A medida foi estabelecida pela Resolução Nº 0020/2023 e terá prazo de 90 dias para conclusão dos trabalhos, sem contar o período de recesso parlamentar, quando o trabalho será interrompido.
A Comissão avaliará suposto recebimento de vantagens indevidas e conduta incompatível com o decoro parlamentar. Os membros foram definidos por sorteio, com participação da vereadora Fernanda Ribeiro (Progressistas) e dos vereadores David Martins (PTB) e Marco Aurélio (PT). A definição das funções de presidente, relator e secretário serão definidas em reunião entre os parlamentares.
Após a leitura da resolução, os vereadores votaram sobre a possibilidade de Fernanda não participar do sorteio. Ela afirmou que, por orientação da Polícia Civil, não deveria estar entre as opções para a Comissão por imparcialidade, já que prestou um boletim de ocorrência após a sessão do dia 5, devido às palavras proferidas por Ferreira. O assessor jurídico da Casa, Habner Luis Mastrontonio, disse que o objeto do boletim não é o mesmo do conteúdo a ser apurado pela Comissão e que o Regimento Interno não limita essa participação, exceto nos casos de denunciante e presidente do Legislativo.

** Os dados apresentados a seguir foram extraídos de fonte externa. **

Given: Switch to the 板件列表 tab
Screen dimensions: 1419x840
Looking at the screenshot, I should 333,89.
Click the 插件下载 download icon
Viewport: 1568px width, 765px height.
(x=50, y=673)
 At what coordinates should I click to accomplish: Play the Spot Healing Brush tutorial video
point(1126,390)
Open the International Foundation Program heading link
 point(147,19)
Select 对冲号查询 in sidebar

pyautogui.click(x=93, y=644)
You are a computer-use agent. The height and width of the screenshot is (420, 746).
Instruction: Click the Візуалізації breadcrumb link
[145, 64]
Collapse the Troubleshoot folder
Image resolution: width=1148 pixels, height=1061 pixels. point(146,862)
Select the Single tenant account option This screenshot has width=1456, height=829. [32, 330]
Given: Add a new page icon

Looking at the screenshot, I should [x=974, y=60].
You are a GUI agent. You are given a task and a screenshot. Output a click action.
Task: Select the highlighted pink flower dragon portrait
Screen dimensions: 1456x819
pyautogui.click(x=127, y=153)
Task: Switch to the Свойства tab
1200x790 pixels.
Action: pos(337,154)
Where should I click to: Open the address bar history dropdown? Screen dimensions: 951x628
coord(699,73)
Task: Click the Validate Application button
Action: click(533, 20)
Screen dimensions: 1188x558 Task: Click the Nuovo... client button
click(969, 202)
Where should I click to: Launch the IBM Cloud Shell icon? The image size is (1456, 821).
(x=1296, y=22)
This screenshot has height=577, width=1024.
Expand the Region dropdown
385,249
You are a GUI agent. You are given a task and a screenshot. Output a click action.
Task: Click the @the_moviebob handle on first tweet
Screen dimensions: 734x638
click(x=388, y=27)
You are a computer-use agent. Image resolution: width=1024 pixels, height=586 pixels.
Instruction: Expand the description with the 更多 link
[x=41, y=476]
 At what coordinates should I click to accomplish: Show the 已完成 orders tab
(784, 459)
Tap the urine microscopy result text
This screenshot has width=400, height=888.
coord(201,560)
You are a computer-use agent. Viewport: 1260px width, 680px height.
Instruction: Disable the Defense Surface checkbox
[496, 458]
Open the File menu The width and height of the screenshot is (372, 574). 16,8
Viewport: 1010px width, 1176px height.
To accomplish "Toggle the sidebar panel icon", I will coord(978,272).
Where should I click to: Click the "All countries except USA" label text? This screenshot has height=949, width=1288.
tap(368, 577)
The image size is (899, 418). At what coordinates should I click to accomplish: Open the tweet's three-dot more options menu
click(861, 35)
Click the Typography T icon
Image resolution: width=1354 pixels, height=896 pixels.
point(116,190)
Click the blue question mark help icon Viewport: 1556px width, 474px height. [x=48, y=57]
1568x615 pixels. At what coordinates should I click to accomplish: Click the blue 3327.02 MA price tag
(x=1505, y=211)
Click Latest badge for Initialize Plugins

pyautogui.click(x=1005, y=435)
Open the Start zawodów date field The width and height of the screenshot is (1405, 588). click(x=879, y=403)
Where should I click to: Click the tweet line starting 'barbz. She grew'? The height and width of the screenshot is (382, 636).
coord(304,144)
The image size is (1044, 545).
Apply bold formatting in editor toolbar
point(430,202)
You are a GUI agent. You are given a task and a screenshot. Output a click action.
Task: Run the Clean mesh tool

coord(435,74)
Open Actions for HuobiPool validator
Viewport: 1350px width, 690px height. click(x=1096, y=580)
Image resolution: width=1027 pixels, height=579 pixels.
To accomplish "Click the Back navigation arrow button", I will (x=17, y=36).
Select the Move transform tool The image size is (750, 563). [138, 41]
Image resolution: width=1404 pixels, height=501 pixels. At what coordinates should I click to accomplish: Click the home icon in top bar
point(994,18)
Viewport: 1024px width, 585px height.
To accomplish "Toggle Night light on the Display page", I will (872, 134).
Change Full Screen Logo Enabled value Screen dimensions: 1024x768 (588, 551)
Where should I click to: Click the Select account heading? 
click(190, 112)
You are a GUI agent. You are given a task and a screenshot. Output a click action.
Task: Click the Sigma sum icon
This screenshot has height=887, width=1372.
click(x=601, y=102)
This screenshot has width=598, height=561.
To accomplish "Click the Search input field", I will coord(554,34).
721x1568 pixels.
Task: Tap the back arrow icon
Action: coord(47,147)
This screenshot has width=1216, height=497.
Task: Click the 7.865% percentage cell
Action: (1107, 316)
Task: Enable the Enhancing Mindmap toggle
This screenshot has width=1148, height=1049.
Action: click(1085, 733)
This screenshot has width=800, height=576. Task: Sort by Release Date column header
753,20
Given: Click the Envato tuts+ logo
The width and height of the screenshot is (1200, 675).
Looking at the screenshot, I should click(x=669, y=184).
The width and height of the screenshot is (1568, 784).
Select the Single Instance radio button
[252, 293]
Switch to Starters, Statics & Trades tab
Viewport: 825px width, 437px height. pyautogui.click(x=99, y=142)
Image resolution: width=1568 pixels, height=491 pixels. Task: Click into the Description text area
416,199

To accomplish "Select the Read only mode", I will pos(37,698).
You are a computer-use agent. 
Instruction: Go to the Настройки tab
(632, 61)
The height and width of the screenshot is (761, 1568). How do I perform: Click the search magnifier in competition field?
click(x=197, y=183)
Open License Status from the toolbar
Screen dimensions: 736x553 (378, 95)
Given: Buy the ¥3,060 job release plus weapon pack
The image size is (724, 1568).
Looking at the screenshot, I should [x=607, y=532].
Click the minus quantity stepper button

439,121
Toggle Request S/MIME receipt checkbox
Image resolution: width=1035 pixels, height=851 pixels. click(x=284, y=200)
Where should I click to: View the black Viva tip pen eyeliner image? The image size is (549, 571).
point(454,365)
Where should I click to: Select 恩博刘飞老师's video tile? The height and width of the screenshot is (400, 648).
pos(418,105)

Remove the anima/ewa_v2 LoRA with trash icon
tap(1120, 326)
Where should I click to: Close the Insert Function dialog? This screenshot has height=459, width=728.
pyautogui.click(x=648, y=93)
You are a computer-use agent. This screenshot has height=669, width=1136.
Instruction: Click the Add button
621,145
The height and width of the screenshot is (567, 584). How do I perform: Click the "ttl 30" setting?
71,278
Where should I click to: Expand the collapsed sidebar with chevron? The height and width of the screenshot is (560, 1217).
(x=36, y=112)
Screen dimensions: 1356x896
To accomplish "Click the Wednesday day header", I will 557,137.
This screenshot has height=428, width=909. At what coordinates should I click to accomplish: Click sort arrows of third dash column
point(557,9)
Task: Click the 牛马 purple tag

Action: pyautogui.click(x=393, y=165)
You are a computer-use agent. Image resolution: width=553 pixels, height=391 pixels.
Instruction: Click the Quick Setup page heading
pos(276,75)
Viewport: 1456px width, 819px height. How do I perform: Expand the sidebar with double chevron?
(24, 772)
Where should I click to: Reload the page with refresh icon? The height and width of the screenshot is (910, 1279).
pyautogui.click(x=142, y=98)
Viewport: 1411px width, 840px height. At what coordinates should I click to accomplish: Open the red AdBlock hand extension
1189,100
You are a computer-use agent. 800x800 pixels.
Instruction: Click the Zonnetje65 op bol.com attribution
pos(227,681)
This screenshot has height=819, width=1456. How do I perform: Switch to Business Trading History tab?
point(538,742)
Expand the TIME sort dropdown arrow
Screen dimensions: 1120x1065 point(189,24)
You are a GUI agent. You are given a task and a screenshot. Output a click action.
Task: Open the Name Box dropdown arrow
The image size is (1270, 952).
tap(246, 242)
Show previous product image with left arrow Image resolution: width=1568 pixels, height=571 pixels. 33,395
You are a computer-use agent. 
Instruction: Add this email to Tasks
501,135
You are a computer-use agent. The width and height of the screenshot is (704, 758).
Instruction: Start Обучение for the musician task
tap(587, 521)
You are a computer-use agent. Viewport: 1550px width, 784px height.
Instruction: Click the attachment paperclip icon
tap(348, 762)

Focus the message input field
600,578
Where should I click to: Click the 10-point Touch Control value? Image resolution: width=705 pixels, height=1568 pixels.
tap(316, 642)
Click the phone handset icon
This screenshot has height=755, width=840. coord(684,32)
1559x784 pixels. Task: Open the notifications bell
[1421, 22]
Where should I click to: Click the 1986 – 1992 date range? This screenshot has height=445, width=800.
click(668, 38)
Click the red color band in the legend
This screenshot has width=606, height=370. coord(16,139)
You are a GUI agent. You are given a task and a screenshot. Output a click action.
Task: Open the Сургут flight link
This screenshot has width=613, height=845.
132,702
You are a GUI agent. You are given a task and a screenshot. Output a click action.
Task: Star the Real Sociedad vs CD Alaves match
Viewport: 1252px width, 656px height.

A participação foi aprovada após votação dos parlamentares.
Na Sessão, Porto destacou que a decisão foi tomada após consulta ao departamento jurídico da Câmara, ao Instituto Gamma de Assessoria a Órgãos Públicos (IGAM) e União dos Vereadores do Rio Grande do Sul (UVERGS). “Então são três jurídicos que nos orientaram a fazer o procedimento certo e nós não poderíamos deixar de obedecer a ordem deles, eles que estudam as leis, são peritos dentro das leis”, explica.
A denúncia foi apresentada pelo vereador Renato Miranda (MDB), no início do mês, com base em relato do assessor Renan da Silva Siqueira. Ele acusa Ferreira de ficar com o cartão de vale-alimentação e pedir parte do salário. Ferreira nega as acusações.